The “second coming” of Christ is still a vital piece of Christian theology. It’s right there in the Nicene Creed, which we will say together as a prayer right after this sermon: “He will come again in glory to judge the living and the dead, and his kingdom will have no end.” The Nicene Creed is poetry. We mean it when we pray it, but it is poetry, and as such, it needs interpretation—as do the poetic words of Jesus that the gospel writers have passed down to us. “Truly I tell you, this generation will not pass away until all things have taken place.”
What if all things have taken place? What if there’s no more that Jesus needs to do? What if the kingdom of God has the ability to function fully and absolutely right in the midst of a despairing world? What if Jesus “coming again” simply means that someday, eventually, the entire human race will be no more … yet all despair will be conquered, since we will all somehow be with God in a state of eternal joy?
Today is the first day of the new Christian year. This season of Advent is marked by both sadness and excitement. Jesus is coming. And Jesus is here. And Jesus is still to return. We walk through this cycle again and again, straining with solemn joy to come close to the mystery of Christmas and the fulfillment of all of God’s dreams for us. These joys are both fully present and “not yet.” The “not yet” just means that we are standing on a moving timeline and haven’t yet died.
We will die. We must go through the despair to get to the hope. And that’s what we do in the church. A congregation that makes no room for people’s despair is no church of Jesus. Are we doing that—sitting with people in their despair without trying to rush them into a hope that has not yet been revealed to them?

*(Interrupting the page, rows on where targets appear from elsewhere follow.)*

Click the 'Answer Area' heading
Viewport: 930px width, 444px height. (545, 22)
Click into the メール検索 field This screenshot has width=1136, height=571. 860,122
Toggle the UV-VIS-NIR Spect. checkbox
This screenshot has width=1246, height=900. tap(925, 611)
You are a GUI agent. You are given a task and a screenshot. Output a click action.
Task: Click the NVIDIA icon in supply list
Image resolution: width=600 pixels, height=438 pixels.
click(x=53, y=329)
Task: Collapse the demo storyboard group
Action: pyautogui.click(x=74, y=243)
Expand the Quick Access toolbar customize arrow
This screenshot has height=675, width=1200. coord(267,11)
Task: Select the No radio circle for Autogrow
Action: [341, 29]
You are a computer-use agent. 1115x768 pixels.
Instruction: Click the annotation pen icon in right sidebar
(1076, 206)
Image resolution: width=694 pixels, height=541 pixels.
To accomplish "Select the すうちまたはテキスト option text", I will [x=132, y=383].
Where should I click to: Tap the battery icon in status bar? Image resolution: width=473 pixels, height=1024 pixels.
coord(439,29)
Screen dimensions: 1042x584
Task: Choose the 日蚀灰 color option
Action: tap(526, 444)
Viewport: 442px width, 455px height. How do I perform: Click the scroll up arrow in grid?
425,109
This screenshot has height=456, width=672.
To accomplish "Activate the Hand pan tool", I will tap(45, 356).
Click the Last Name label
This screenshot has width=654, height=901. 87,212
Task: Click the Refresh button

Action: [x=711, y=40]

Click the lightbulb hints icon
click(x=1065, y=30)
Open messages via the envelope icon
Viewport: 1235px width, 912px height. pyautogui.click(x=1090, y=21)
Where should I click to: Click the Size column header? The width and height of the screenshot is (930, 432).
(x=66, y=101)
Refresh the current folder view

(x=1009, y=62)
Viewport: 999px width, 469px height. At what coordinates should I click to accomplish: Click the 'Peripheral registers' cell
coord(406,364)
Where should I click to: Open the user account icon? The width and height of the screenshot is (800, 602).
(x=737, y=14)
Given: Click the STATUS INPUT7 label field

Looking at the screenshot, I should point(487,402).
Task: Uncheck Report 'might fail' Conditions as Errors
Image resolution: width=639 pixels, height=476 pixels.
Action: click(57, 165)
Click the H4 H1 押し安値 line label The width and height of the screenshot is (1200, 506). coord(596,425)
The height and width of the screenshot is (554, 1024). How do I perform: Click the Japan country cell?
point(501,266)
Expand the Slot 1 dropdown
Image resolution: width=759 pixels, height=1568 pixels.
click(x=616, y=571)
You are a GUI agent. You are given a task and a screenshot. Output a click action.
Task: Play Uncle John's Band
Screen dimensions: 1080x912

We will die. But wedged between despair and hope is every little place we carve out of a despairing world in which we live in the fully present kingdom of God, with its single, unyielding law: “Love one another as I have loved you.” People faint from fear and foreboding, yet we Christians just get back to loving one another—in endlessly creative ways—in ways necessarily dictated by the needs of the present moment. We don’t know what form our love for one another must take tomorrow, because we don’t know what fresh despair the world may throw at us.
And so we pray—for strength, for good judgment, for Jesus to send people into our lives to love. Because when we’re busy loving, we might just forget to despair. Against all odds, we might somehow find joy instead. Amen.